Kim Nielsen, Ph.D.

Distinguished Professor of Disability Studies and History, University of Toledo

Kim E. Nielsen is Distinguished Professor of Disability Studies and History at the University of Toledo (Ohio). Her scholarship explores gender, disability, law, and citizenship.

Professor Nielsen is a widely recognized scholar of disability history. She is author of the widely used A Disability History of the United States and co-editor of the twice award-winning Oxford Handbook of Disability History. In addition, she served as founding president of the Disability History Association and co-edits the Disability Histories book series at the University of Illinois Press.  Furthermore, Professor Nielsen has expertise regarding Helen Keller, Anne Sullivan Macy, and biography. She is author of The Radical Lives of Helen Keller, Beyond the Miracle Worker: The Remarkable Life of Anne Sullivan Macy and Her Extraordinary Friendship with Helen Keller; and edited Helen Keller: Selected Writings. As a Keller expert, Professor Nielsen has appeared on Radio Lab: The Helen Keller Exorcism (2022), Becoming Helen Keller (PBS, 2021), and Icons (BBS, 2019). From 2015-2018, Nielsen co-edited the journal Disability Studies Quarterly.  Nielsen’s most recent book, Money, Marriage, and Madness: The Life of Anna Ott, analyzes a mid-19th century physician institutionalized for two decades at a Wisconsin insane asylum. She speaks frequently and around the globe on issues of disability and history.

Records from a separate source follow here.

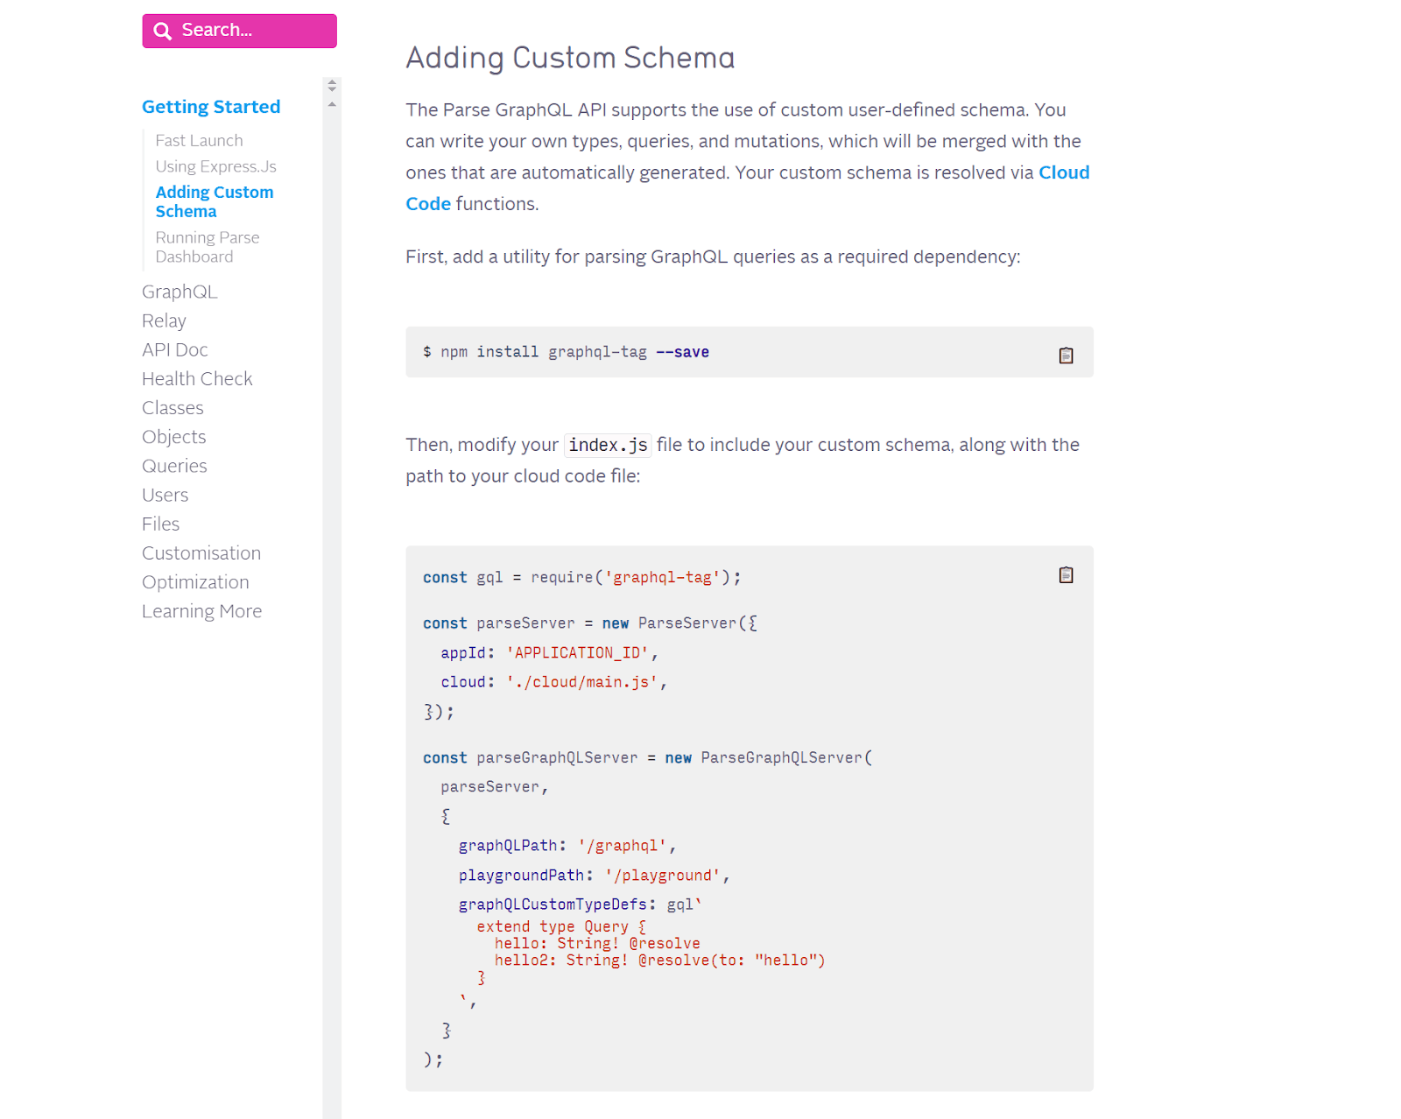Image resolution: width=1401 pixels, height=1119 pixels.
Task: Open the Queries documentation page
Action: [174, 465]
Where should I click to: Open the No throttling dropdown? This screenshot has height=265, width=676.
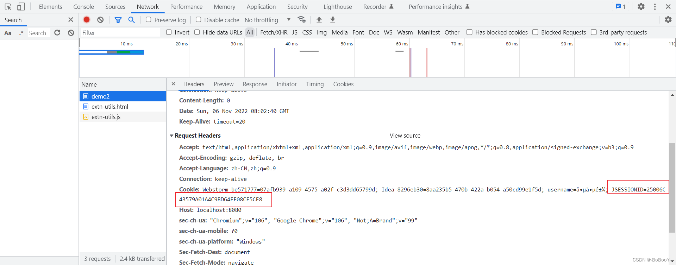pyautogui.click(x=267, y=20)
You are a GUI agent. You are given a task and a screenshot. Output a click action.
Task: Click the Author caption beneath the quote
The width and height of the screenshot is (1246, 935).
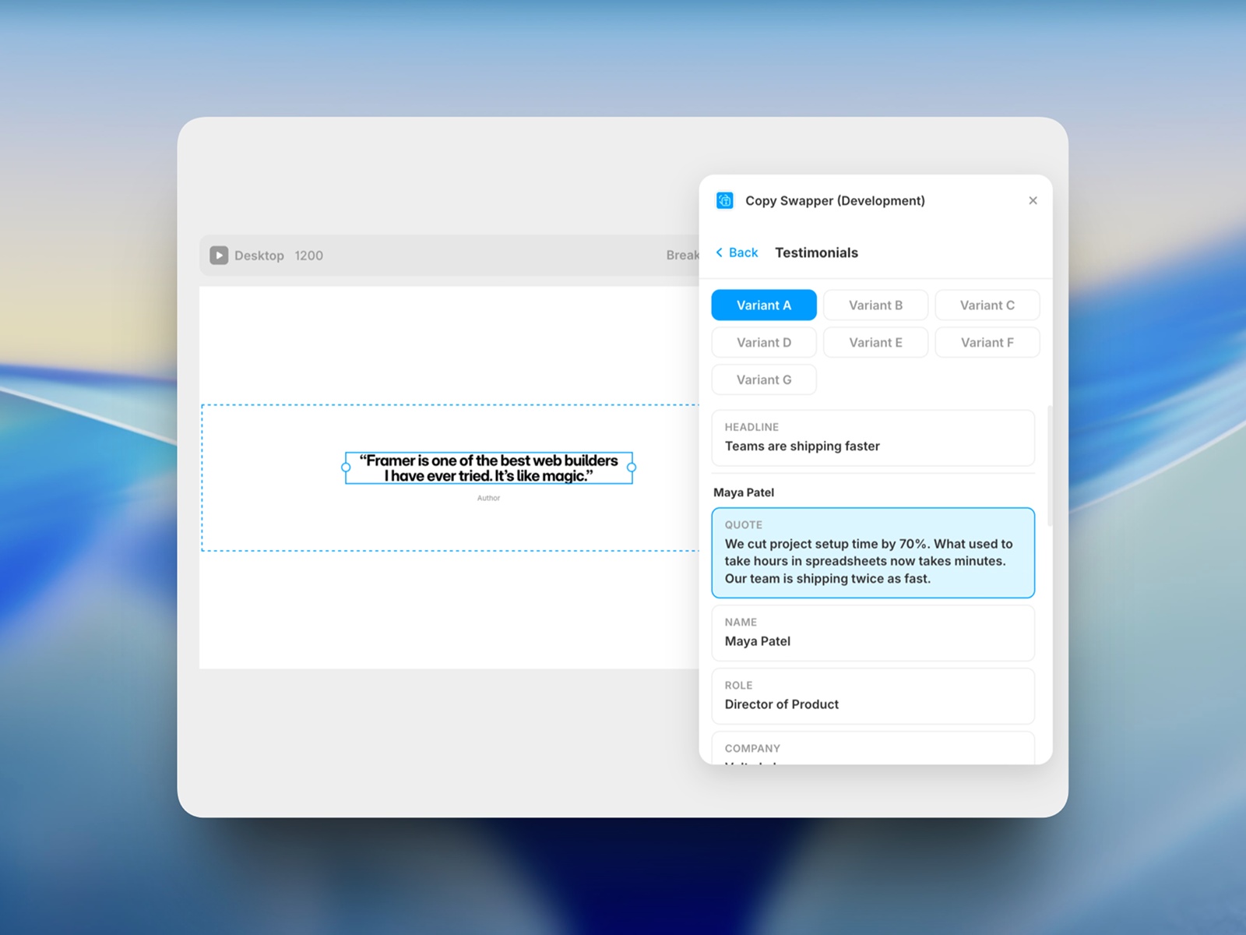pyautogui.click(x=488, y=498)
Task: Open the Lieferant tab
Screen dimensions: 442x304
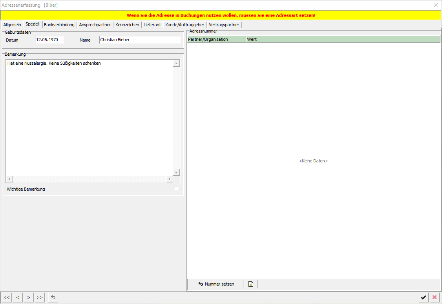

Professor Nielsen is the recipient of two Fulbright appointments, the A. Elizabeth Taylor Prize of the Southern Association of Women Historians, numerous teaching recognitions, and a National Endowment for the Humanities Fellowship. In the last years she has received fellowships from Harvard’s Houghton Library, the American Philosophical Society, and the Library Company of Philadelphia. She received her Ph.D. in History from the University of Iowa.